Il Microbiota, il nostro tesoro di salute. Come agisce il microbiota sulla pelle?

I recenti studi sul Microbiota intestinale hanno evidenziato il ruolo fondamentale di questo vero e proprio “organo” nel mantenere la salute dell’ospite (noi) attraverso un contributo fondamentale al funzionamento dell’intestino e, di conseguenza, di tutto il sistema immunitario, endocrino e nervoso che all’intestino sono così strettamente collegati.
La letteratura ha ormai chiarito che quando ci alimentiamo non stiamo nutrendo solo noi stessi, ma anche tutti quei batteri, funghi e virus che popolano il nostro tratto gastrointestinale, dal cavo orale fino al colon, ossia l’ultimo tratto dell’intestino. E solo quando tutti questi microrganismi sono nel giusto equilibrio, in un ambiente favorevole, possono svolgere la loro funzione di mantenere la barriera intestinale in salute, di contrastare l’invasione da parte di altri microrganismi patogeni, di modulare il sistema 

immunitario, di consentire l’assorbimento e il passaggio in circolo di tutte quelle sostanze che sono fondamentali per l’organismo e bloccare invece il passaggio di scorie, tossine e macromolecole allergeniche non correttamente digerite.

Quando l’utilizzo di antibiotici o altri farmaci, l’adozione diete troppo selettive o sbilanciate, l’abuso di alcool, la sedentarietà e lo stress causano uno squilibrio tra questi microrganismi, che prende il nome di disbiosi, allora si avrà un malfunzionamento della barriera intestinale e l’innesco di un’infiammazione che pian piano si estenderà inevitabilmente a tutto l’organismo. Ecco che dalla disbiosi intestinale possono nascere tutta una serie di patologie infiammatorie, allergiche e autoimmunitarie che alla fine andranno a colpire anche un organo apparentemente distante come la pelle.

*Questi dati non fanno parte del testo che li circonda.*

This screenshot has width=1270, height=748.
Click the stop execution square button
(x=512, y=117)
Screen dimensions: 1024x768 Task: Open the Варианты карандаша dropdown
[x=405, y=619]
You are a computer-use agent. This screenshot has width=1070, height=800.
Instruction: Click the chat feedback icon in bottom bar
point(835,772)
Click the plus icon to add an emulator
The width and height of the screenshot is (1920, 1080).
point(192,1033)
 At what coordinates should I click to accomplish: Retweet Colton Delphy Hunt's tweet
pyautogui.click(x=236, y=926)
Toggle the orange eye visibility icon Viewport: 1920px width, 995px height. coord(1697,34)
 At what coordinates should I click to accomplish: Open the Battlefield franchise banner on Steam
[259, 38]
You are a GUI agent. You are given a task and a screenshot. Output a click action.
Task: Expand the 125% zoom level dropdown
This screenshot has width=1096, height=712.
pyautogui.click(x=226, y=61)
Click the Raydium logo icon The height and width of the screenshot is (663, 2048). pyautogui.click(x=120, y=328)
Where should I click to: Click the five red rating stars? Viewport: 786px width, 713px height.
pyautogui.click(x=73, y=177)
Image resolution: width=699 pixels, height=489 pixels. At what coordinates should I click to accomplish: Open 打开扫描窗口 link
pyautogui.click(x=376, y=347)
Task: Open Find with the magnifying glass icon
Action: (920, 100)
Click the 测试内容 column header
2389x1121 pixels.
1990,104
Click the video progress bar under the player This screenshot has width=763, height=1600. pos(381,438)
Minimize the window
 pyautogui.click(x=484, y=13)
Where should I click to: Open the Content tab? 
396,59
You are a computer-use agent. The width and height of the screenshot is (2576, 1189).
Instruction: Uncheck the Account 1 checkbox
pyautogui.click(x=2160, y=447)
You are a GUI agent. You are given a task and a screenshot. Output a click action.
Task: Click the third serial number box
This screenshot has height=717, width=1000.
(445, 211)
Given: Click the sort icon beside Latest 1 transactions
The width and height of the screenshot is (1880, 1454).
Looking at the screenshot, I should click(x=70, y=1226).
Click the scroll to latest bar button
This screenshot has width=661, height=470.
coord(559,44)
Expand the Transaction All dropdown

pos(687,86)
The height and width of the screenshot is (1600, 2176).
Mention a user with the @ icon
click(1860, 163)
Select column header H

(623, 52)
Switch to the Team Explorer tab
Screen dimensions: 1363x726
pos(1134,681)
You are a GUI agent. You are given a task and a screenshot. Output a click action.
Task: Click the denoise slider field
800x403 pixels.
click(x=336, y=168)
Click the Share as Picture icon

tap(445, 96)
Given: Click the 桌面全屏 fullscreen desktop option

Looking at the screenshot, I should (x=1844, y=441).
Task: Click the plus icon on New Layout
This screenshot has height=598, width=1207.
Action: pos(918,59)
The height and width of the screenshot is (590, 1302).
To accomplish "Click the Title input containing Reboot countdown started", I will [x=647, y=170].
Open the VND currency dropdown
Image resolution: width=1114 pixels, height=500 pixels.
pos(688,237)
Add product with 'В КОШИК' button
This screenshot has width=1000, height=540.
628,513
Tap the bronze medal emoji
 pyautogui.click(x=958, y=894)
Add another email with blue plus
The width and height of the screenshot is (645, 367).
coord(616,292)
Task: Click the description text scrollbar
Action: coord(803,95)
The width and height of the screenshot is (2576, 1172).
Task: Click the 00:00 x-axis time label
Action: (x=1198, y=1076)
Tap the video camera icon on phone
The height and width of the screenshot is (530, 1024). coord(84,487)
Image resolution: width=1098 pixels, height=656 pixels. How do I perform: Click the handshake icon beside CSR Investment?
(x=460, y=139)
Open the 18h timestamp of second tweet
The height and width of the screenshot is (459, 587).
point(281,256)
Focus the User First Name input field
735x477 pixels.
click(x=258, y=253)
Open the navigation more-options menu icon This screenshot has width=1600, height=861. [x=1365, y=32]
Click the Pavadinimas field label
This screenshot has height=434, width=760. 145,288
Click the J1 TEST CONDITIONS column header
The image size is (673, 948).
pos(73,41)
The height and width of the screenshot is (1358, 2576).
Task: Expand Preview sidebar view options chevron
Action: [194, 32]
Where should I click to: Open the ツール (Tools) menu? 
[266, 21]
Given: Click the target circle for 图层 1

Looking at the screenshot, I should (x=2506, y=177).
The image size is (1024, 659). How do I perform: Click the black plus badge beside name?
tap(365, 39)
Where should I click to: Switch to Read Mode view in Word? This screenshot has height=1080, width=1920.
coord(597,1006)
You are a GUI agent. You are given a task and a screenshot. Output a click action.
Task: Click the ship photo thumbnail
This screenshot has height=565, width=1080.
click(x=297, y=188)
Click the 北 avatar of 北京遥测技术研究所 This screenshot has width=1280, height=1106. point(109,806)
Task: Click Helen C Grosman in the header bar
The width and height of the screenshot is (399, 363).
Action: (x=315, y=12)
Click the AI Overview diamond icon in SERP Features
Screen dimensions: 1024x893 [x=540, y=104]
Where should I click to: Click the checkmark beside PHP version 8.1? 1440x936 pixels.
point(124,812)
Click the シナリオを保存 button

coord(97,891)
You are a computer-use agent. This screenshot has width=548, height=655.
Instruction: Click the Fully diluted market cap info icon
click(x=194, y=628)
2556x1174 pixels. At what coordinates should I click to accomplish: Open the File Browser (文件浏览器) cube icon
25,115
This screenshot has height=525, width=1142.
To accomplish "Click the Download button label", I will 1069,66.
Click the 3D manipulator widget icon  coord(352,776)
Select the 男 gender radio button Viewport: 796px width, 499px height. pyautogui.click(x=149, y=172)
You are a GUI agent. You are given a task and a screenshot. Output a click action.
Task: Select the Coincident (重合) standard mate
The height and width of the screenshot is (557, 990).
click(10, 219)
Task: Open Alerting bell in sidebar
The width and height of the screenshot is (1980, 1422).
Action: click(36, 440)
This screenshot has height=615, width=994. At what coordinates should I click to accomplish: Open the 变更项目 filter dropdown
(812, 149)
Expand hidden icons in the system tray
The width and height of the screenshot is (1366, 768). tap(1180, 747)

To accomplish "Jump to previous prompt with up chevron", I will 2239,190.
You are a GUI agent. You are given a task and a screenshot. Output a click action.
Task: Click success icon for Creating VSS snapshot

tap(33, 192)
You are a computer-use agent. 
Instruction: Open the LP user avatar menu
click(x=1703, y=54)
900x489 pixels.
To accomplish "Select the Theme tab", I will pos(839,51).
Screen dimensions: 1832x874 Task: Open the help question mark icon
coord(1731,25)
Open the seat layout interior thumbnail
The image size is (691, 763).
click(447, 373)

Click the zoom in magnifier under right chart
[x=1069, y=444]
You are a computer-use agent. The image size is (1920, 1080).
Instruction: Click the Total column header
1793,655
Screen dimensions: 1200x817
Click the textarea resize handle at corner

Come deve intervenire la Dietista?

Il ruolo fondamentale della Dietista in questo contesto è studiare a fondo l’alimentazione del paziente per identificare eventuali abitudini alimentari scorrette (tra cui spesso l’eccesso di zuccheri semplici, farine raffinate e grassi processati), possibili carenze e/o sovraccarichi e, in sinergia con il trattamento dermatologico, insieme all’utilizzo di integratori e probiotici, rieducarlo ad una dieta che definiamo “eubiotica” cioè in grado di ripristinare e mantenere il benessere dell’intestino e del suo microbiota. Nell’ambulatorio di Dermobiotica del policlinico di Modena e in libera professione presso PCM mi occupo esattamente di questo.

Cos’è l’alimentazione eubiotica?

Alla base di questa alimentazione c’è l’equilibrio dei macronutrienti ossia carboidrati, proteine e grassi che, rispettando i fabbisogni individuali, vengono inseriti ad ogni pasto principale inclusa la colazione. I prodotti scelti per comporre questi pasti devono essere integrali, meglio se biologici, favorendo pietanze al naturale e il “fatto in casa”. La verdura occupa fino al 50% del pasto, oppure, nel caso della colazione, la principale fonte di fibra può essere la frutta. Vengono riabilitati grassi buoni quali frutta secca, olio extravergine d’oliva, olio di cocco e burro chiarificato o Ghee che sono inseriti in quantità significative più volte al giorno. I prodotti a lunga fermentazione e lievitazione dovranno poi essere i protagonisti di questo stile di vita, ne sono un esempio yogurt, kefir, verdure fermentate come i crauti e prodotti da forno con sola pasta madre, non tanto per i probiotici che apportano, ma soprattutto perché i processi fermentativi aiutano a predigerire molecole complesse come lattosio o glutine, e arricchiscono l’alimento di nutrienti come vitamine e acidi grassi a corta catena che ad esempio sono essenziali per il funzionamento della barriera intestinale.